Fadlillah dan Khoirida
(2013:22) menjelaskan bahwa pendidikan karakter ialah suatu pendidikan yang
mengajarkan tabiat, moral, tingkah laku maupun kepribadian. Maksudnya proses pembelajaran yang dilakukan
di lembaga pendidikan harus mampu mengarahkan, mengembangkan, dan menanamkan
nilai-nilai kebaikan kepada peserta didik yang kemudian dapat diimplementasikan
dalam kehidupan sehari-hari.
Menurut Kesuma (Djunaedi,
2002:11) tujuan pendidikan karakter, khususnya dalam setting sekolah, di antaranya sebagai berikut: 1) Menguatkan dan
mengembangkan nilai-nilai kehidupan yang dianggap penting dan perlu sehingga
menjadi kepribadian atau kepemilikan peserta didik yang khas sebagaimana
nilai-nilai yang dikembangkan; 2) Mengoreksi perilaku peserta didik yang tidak
bersesuaian dengan nilai-nilai yang dikembangkan oleh sekolah; 3) Membangun
koneksi yang harmonis dengan keluarga dan masyarakat dalam memerankan tanggung
jawab pendidikan karakter secara umum.
Hal ini sejalan dengan poin ke
delapan program kerja (nawacita)
Presiden Joko Widodo yang berbunyi “Melakukan revolusi karakter bangsa melalui
kebijakan penataan kembali kurikulum pendidikan nasional dengan mengedepankan
aspek pendidikan kewarganegaraan, yang menempatkan secara proporsional aspek
pendidikan, seperti pengajaran sejarah pembentukan bangsa, nilai-nilai
patriotisme dan cinta Tanah Air, semangat bela negara dan budi pekerti di dalam
kurikulum pendidikan Indonesia.“
Sekolah merupakan
sarana yang sengaja dirancang untuk melaksanakan proses pendidikan dan
pembelajaran. Sekolah menjalankan
perannya dengan baik, peran tersebut misalnya sekolah mempersiapkan peserta
didiknya memiliki pengetahuan,
keterampilan dasar, dan nilai-nilai luhur yang dibutuhkan untuk masa depan
peserta didiknya.
Nilai-nilai luhur
merupakan bentuk dari kearifan lokal yang sudah diwariskan dari generasi ke
genarasi secara turun temurun. Menurut Keraf (2010: 369) kearifan lokal
adalah semua bentuk pengetahuan, keyakinan, pemahaman atau wawasan serta adat
kebiasaan atau etika yang menuntun perilaku manusia dalam kehidupan di dalam
komunitas ekologis. Jadi kearifan lokal ini bukan hanya menyangkut pengetahuan
dan pemahaman masyarakat adat tentang manusia dan bagaimana relasi yang baik di
antara manusia, melainkan juga menyangkut pengetahuan, pemahaman dan adat
kebiasaan tentang manusia, alam dan bagaimana relasi di antara semua penghuni
komunitas ekologis ini harus dibangun. Seluruh kearifan tradisional ini
dihayati, dipraktikkan, diajarkan dan diwariskan dari satu generasi ke generasi
lain yang sekaligus membentuk pola perilaku manusia sehari-hari, baik terhadap
sesama manusia maupun terhadap alam dan Yang Gaib.

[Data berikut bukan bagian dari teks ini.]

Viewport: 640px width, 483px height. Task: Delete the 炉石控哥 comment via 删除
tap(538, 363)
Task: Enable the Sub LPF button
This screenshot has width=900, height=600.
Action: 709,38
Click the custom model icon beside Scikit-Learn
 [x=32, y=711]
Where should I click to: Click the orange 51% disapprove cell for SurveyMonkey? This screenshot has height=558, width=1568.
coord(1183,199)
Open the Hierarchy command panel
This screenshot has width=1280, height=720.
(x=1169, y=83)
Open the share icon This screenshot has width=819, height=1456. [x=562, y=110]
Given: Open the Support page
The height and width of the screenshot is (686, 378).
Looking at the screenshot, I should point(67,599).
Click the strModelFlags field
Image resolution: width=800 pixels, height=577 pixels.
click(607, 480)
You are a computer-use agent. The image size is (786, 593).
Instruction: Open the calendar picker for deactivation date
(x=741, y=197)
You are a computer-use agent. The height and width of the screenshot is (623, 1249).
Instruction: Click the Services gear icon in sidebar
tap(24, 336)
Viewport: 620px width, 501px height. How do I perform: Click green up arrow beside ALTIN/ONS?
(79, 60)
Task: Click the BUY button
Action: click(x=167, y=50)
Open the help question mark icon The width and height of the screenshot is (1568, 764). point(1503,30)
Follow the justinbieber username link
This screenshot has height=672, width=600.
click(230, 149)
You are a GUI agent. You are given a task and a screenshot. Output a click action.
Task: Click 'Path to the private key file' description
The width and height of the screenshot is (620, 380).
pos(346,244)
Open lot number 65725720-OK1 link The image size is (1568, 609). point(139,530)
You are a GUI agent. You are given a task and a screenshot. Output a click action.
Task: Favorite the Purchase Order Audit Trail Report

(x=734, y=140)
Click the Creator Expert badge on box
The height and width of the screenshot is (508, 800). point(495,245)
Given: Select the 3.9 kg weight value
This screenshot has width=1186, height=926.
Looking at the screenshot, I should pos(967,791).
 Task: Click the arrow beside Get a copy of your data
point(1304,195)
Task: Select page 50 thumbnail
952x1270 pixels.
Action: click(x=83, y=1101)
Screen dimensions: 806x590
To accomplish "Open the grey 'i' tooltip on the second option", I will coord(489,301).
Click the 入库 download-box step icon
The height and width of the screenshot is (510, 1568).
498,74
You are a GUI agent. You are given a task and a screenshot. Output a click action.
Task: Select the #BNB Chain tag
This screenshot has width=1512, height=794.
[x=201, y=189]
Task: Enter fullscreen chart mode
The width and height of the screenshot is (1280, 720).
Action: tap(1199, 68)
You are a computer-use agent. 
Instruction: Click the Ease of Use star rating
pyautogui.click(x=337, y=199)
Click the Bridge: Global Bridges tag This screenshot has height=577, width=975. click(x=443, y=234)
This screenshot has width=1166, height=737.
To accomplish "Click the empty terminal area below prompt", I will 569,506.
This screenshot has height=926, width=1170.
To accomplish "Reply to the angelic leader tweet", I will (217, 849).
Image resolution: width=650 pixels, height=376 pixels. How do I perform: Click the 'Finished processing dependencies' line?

Bentuk akhir dari kearifan
lokal yang berkembang di masyarakat kemudian menjadi sebuah tradisi. Dalam
masyarakat kita, kearifan-kearifan lokal dapat ditemui dalam nyayian, pepatah, mantra,
petuah, semboyan, kitab-kitab kuno, tarian, sistem mata pencahariaan, sistem
kepercayaan dan yang perilaku manusia sehari-hari.
Keberlangsungan kearifan lokal akan tercermin dalam nilai-nilai yang berlaku
dalam kelompok masyarakat tertentu. Nilai-nilai itu menjadi pegangan kelompok
masyarakat tertentu yang biasanya akan menjadi bagian hidup tak terpisahkan
yang dapat diamati melalui sikap dan perilaku mereka sehari-hari.
Sebagai contoh, masyarakat Baduy
yang ada di Provinsi Banten secara tradisi terus berpegang pada nilai-nilai
lokal yang diyakini kebenarannya dan menjadi pegangan hidup yang diwariskan
secara turun temurun. Sebagai
kesatuan hidup, masyarakat
Baduy memiliki nilai sosial-budaya yang layak dikembangkan dalam dan diterapkan dalam kehidupan
masyarakat kota zaman ini. Nilai sosial-budaya seperti kesetiakawanan (solidaritas)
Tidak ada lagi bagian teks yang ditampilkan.